Without going into too much detail, there is a series of studies done in northeastern US temperate forests (specifically at Great Mountain Forest in Connecticut, USA) on the growth, survival, and dispersal of canopy trees. In this particular community, light appears to be the primary limiting factor. Seedlings and saplings in low-light environments (i.e. stuck under the canopies of mature trees) grow slowly and have poor carbon balance, which makes them susceptible to mortality (probably from pathogens, although the proximal cause of death of seedlings and saplings is rarely known).
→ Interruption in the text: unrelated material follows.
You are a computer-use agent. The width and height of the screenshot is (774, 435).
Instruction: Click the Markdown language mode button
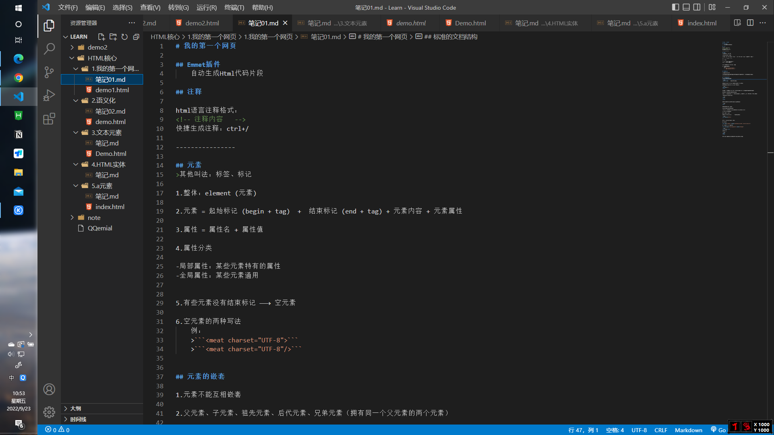click(x=688, y=430)
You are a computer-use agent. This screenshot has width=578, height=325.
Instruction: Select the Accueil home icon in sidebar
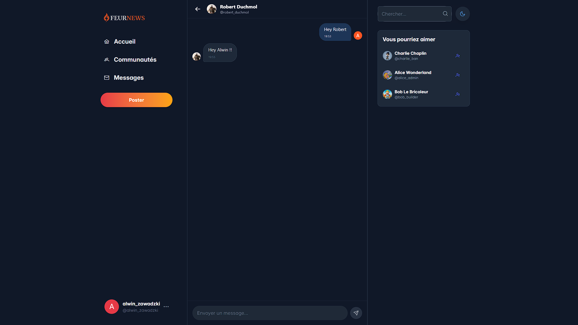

Early successional tree species (in GMF, white ash/red maple/red and white oak) grow especially slowly, and hence are more likely to die, in low-light conditions; late successional (hemlock and beech) grow slowly even in high light, but are tolerant of slow growth, so are likely to survive until the adult tree above them dies and falls down.
The exact answer to "at what point do these trees die" is a little tricky, but here's a figure from Kobe et al. showing estimated survival probability for different species as a function of light availability (the assumption is of independent mortality probabilities, given light availability, at each time step, so there is no particular stage at which individuals die in the model).
- Kobe, Richard K., Stephen W. Pacala, John A. Silander Jr, and Charles D. Canham. “Juvenile Tree Survivorship as a Component of Shade Tolerance.” Ecological Applications 5, no. 2 (1995): 517–532.
- Pacala, Stephen W., Charles D. Canham, John Saponara, John A. Silander Jr, Richard K. Kobe, and Eric Ribbens. “Forest Models Defined by Field Measurements: Estimation, Error Analysis and Dynamics.” Ecological Monographs 66, no. 1 (1996): 1–43.
- Pacala, Stephen W., Charles D. Canham, and John A. Silander Jr. “Forest Models Defined by Field Measurements: I. The Design of a Northeastern Forest Simulator.” Canadian Journal of Forest Research 23, no. 10 (1993): 1980–1988.
- Pacala, Stephen W., Charles D. Canham, John A. Silander Jr, and Richard K. Kobe. “Sapling Growth as a Function of Resources in a North Temperate Forest.” Canadian Journal of Forest Research 24, no. 11 (1994): 2172–2183.